Stored data entries
--- START ---
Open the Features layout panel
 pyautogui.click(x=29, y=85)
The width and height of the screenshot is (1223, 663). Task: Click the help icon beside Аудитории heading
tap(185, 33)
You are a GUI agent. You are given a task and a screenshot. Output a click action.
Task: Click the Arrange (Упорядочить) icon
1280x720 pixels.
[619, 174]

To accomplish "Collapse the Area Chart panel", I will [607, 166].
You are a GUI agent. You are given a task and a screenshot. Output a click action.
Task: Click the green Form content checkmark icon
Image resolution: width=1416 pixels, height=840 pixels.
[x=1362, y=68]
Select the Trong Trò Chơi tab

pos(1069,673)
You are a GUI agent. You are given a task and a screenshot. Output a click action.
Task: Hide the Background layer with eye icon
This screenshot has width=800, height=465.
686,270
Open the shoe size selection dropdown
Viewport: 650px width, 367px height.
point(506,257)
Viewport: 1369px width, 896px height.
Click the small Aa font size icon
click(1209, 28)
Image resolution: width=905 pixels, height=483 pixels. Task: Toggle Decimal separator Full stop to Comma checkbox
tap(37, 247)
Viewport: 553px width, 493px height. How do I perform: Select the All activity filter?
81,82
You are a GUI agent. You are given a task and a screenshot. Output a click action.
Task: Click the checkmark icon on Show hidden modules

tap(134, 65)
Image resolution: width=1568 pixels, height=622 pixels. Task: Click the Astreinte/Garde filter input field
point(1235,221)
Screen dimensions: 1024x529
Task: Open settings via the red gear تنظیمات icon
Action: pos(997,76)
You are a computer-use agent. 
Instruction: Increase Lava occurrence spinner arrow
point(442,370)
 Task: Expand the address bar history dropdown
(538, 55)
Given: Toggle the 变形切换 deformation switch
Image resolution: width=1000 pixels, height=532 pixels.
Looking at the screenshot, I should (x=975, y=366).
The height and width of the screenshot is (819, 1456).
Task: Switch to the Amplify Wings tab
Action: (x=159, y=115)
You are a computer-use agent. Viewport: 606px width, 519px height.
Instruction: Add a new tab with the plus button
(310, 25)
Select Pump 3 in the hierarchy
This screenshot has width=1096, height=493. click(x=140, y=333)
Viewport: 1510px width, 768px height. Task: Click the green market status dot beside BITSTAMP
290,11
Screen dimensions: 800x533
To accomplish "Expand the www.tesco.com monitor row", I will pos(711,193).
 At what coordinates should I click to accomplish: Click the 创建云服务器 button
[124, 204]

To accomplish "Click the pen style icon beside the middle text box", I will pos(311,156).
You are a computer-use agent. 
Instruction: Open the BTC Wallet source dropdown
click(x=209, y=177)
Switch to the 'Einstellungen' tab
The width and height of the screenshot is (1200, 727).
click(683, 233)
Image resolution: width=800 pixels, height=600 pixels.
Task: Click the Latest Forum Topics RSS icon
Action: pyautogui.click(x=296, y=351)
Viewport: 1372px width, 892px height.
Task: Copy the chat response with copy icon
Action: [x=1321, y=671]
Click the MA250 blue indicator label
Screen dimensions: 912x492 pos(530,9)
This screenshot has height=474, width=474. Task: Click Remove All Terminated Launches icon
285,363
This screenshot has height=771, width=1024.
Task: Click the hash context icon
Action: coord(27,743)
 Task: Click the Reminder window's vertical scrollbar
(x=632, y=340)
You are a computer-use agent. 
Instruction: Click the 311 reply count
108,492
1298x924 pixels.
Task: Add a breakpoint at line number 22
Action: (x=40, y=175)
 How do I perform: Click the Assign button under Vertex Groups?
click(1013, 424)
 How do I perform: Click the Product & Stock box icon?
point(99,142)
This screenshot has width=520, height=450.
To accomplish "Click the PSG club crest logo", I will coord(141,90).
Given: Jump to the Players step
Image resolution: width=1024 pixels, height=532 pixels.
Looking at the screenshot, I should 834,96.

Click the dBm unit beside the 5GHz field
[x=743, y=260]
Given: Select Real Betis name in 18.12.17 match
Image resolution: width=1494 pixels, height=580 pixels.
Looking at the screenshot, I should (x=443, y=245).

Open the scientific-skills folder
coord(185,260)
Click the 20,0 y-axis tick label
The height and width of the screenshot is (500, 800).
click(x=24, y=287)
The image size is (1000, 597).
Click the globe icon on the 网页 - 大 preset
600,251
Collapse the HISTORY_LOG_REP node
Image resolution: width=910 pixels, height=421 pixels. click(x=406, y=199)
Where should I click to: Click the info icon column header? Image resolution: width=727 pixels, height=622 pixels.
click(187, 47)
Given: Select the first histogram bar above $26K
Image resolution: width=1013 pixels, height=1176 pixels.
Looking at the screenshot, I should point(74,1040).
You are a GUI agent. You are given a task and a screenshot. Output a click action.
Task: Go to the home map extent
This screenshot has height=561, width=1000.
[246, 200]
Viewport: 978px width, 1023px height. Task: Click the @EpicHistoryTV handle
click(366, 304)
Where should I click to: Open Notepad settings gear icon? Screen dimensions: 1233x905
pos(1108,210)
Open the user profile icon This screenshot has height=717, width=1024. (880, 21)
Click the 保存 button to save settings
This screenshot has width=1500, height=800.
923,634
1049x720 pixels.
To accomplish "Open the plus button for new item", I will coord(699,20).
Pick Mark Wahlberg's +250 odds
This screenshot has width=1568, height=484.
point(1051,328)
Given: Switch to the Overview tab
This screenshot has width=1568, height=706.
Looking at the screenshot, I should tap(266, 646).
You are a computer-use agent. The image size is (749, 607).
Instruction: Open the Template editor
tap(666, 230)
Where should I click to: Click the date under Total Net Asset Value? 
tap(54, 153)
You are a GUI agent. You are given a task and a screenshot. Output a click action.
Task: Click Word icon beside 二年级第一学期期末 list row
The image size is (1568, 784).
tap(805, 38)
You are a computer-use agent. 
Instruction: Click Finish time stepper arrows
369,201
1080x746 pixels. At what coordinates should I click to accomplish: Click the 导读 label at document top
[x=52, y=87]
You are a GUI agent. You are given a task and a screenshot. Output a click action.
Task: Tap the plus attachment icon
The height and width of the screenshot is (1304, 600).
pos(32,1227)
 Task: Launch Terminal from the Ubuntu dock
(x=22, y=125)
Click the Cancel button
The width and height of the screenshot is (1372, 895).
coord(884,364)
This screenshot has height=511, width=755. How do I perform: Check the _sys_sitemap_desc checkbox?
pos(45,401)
--- END ---
About this task:
Return every line above exactly as it stands.

Completed exercise:
Open the Features layout panel
 pyautogui.click(x=29, y=85)
The width and height of the screenshot is (1223, 663). Task: Click the help icon beside Аудитории heading
tap(185, 33)
You are a GUI agent. You are given a task and a screenshot. Output a click action.
Task: Click the Arrange (Упорядочить) icon
1280x720 pixels.
[619, 174]

To accomplish "Collapse the Area Chart panel", I will [607, 166].
You are a GUI agent. You are given a task and a screenshot. Output a click action.
Task: Click the green Form content checkmark icon
Image resolution: width=1416 pixels, height=840 pixels.
[x=1362, y=68]
Select the Trong Trò Chơi tab

pos(1069,673)
You are a GUI agent. You are given a task and a screenshot. Output a click action.
Task: Hide the Background layer with eye icon
This screenshot has width=800, height=465.
686,270
Open the shoe size selection dropdown
Viewport: 650px width, 367px height.
point(506,257)
Viewport: 1369px width, 896px height.
Click the small Aa font size icon
click(1209, 28)
Image resolution: width=905 pixels, height=483 pixels. Task: Toggle Decimal separator Full stop to Comma checkbox
tap(37, 247)
Viewport: 553px width, 493px height. How do I perform: Select the All activity filter?
81,82
You are a GUI agent. You are given a task and a screenshot. Output a click action.
Task: Click the checkmark icon on Show hidden modules

tap(134, 65)
Image resolution: width=1568 pixels, height=622 pixels. Task: Click the Astreinte/Garde filter input field
point(1235,221)
Screen dimensions: 1024x529
Task: Open settings via the red gear تنظیمات icon
Action: pos(997,76)
You are a computer-use agent. 
Instruction: Increase Lava occurrence spinner arrow
point(442,370)
 Task: Expand the address bar history dropdown
(538, 55)
Given: Toggle the 变形切换 deformation switch
Image resolution: width=1000 pixels, height=532 pixels.
Looking at the screenshot, I should (x=975, y=366).
The height and width of the screenshot is (819, 1456).
Task: Switch to the Amplify Wings tab
Action: (x=159, y=115)
You are a computer-use agent. Viewport: 606px width, 519px height.
Instruction: Add a new tab with the plus button
(310, 25)
Select Pump 3 in the hierarchy
This screenshot has width=1096, height=493. click(x=140, y=333)
Viewport: 1510px width, 768px height. Task: Click the green market status dot beside BITSTAMP
290,11
Screen dimensions: 800x533
To accomplish "Expand the www.tesco.com monitor row", I will pos(711,193).
 At what coordinates should I click to accomplish: Click the 创建云服务器 button
[124, 204]

To accomplish "Click the pen style icon beside the middle text box", I will pos(311,156).
You are a computer-use agent. 
Instruction: Open the BTC Wallet source dropdown
click(x=209, y=177)
Switch to the 'Einstellungen' tab
The width and height of the screenshot is (1200, 727).
click(683, 233)
Image resolution: width=800 pixels, height=600 pixels.
Task: Click the Latest Forum Topics RSS icon
Action: pyautogui.click(x=296, y=351)
Viewport: 1372px width, 892px height.
Task: Copy the chat response with copy icon
Action: [x=1321, y=671]
Click the MA250 blue indicator label
Screen dimensions: 912x492 pos(530,9)
This screenshot has height=474, width=474. Task: Click Remove All Terminated Launches icon
285,363
This screenshot has height=771, width=1024.
Task: Click the hash context icon
Action: coord(27,743)
 Task: Click the Reminder window's vertical scrollbar
(x=632, y=340)
You are a computer-use agent. 
Instruction: Click the 311 reply count
108,492
1298x924 pixels.
Task: Add a breakpoint at line number 22
Action: (x=40, y=175)
 How do I perform: Click the Assign button under Vertex Groups?
click(1013, 424)
 How do I perform: Click the Product & Stock box icon?
point(99,142)
This screenshot has width=520, height=450.
To accomplish "Click the PSG club crest logo", I will coord(141,90).
Given: Jump to the Players step
Image resolution: width=1024 pixels, height=532 pixels.
Looking at the screenshot, I should 834,96.

Click the dBm unit beside the 5GHz field
[x=743, y=260]
Given: Select Real Betis name in 18.12.17 match
Image resolution: width=1494 pixels, height=580 pixels.
Looking at the screenshot, I should (x=443, y=245).

Open the scientific-skills folder
coord(185,260)
Click the 20,0 y-axis tick label
The height and width of the screenshot is (500, 800).
click(x=24, y=287)
The image size is (1000, 597).
Click the globe icon on the 网页 - 大 preset
600,251
Collapse the HISTORY_LOG_REP node
Image resolution: width=910 pixels, height=421 pixels. click(x=406, y=199)
Where should I click to: Click the info icon column header? Image resolution: width=727 pixels, height=622 pixels.
click(187, 47)
Given: Select the first histogram bar above $26K
Image resolution: width=1013 pixels, height=1176 pixels.
Looking at the screenshot, I should point(74,1040).
You are a GUI agent. You are given a task and a screenshot. Output a click action.
Task: Go to the home map extent
This screenshot has height=561, width=1000.
[246, 200]
Viewport: 978px width, 1023px height. Task: Click the @EpicHistoryTV handle
click(366, 304)
Where should I click to: Open Notepad settings gear icon? Screen dimensions: 1233x905
pos(1108,210)
Open the user profile icon This screenshot has height=717, width=1024. (880, 21)
Click the 保存 button to save settings
This screenshot has width=1500, height=800.
923,634
1049x720 pixels.
To accomplish "Open the plus button for new item", I will coord(699,20).
Pick Mark Wahlberg's +250 odds
This screenshot has width=1568, height=484.
point(1051,328)
Given: Switch to the Overview tab
This screenshot has width=1568, height=706.
Looking at the screenshot, I should tap(266, 646).
You are a computer-use agent. The image size is (749, 607).
Instruction: Open the Template editor
tap(666, 230)
Where should I click to: Click the date under Total Net Asset Value? 
tap(54, 153)
You are a GUI agent. You are given a task and a screenshot. Output a click action.
Task: Click Word icon beside 二年级第一学期期末 list row
The image size is (1568, 784).
tap(805, 38)
You are a computer-use agent. 
Instruction: Click Finish time stepper arrows
369,201
1080x746 pixels. At what coordinates should I click to accomplish: Click the 导读 label at document top
[x=52, y=87]
You are a GUI agent. You are given a task and a screenshot. Output a click action.
Task: Tap the plus attachment icon
The height and width of the screenshot is (1304, 600).
pos(32,1227)
 Task: Launch Terminal from the Ubuntu dock
(x=22, y=125)
Click the Cancel button
The width and height of the screenshot is (1372, 895).
coord(884,364)
This screenshot has height=511, width=755. How do I perform: Check the _sys_sitemap_desc checkbox?
pos(45,401)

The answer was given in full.